Q3 transactions more than doubled those in Q2, indicating improved investor sentiment. However, the investor profile has shifted significantly over the past decade. Institutional investors, which accounted for 43% of investment volumes in 2014, now represent only 8%. Their activity is expected to remain low due to reduced portfolio weightings towards offices and maturing pension schemes.
Overseas investors have been the most active, accounting for 44% of investment volumes in the first three quarters of 2024. This surge is driven by large sale and leaseback transactions and portfolio sales, particularly from French SCPI funds. These investors are attracted to the smaller lot sizes and liquidity of the UK regional markets, with 92% of assets traded since 2019 being below £50m.
UK property companies have also been active, making up 26% of volumes, mainly seeking alternative use opportunities for secondary assets. The diversity of landlords is increasing due to the lack of repeat investors.
The UK regional markets are attracting capital due to significant pricing discounts compared to major European markets and central London. Prime regional office yields are at 7%, while 18 major European city markets are below 5%. This pricing dynamic appeals to French SCPIs, which are relatively location agnostic. ASPIM reported that French SCPIs net collected €907 million in Q2 2024 and €1.672 billion annually, indicating continued activity from these investors.
Private Middle Eastern investors are also expected to be active, attracted by higher yielding core assets in the Big Six regional markets. Additionally, private capital from other European countries, including Spain and the Czech Republic, is sporadically entering the market.
The expectation of yield hardening will result in increased investment activity in 2025. Sentiment from investors has been improving in the market which has been exemplified by Ashtrom Properties acquisition of Central Square, Leeds for £78 million, reflecting a yield of 8.00%.
Additionally, the occupational market fundamentals remain robust, with a supply and demand imbalance in both Greater London and the South East and the Big Six.

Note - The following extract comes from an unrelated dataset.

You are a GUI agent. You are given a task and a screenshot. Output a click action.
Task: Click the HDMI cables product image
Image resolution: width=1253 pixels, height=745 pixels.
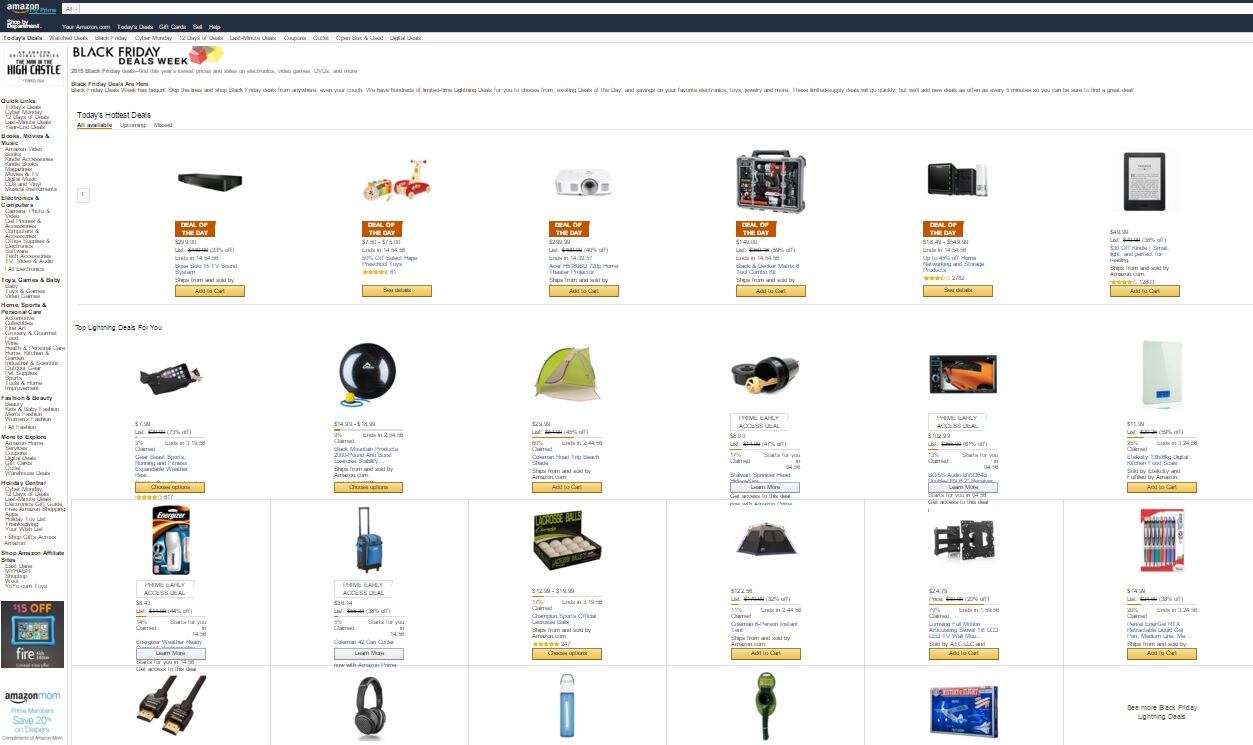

Total take-up in Q1-Q3 2024 was 5% and 10% above the five-year average in these regions, respectively. This increased take-up is pressuring existing supply levels, leading to rental growth for prime and grade A space. Eleven submarkets achieved record rents in Q1-Q3 2024, and the average prime rental growth forecast for the Big Six in 2024 is 9%.
Given the current pricing levels and positive occupational metrics, it is not surprising that liquid and decisive investors are eyeing the UK office market.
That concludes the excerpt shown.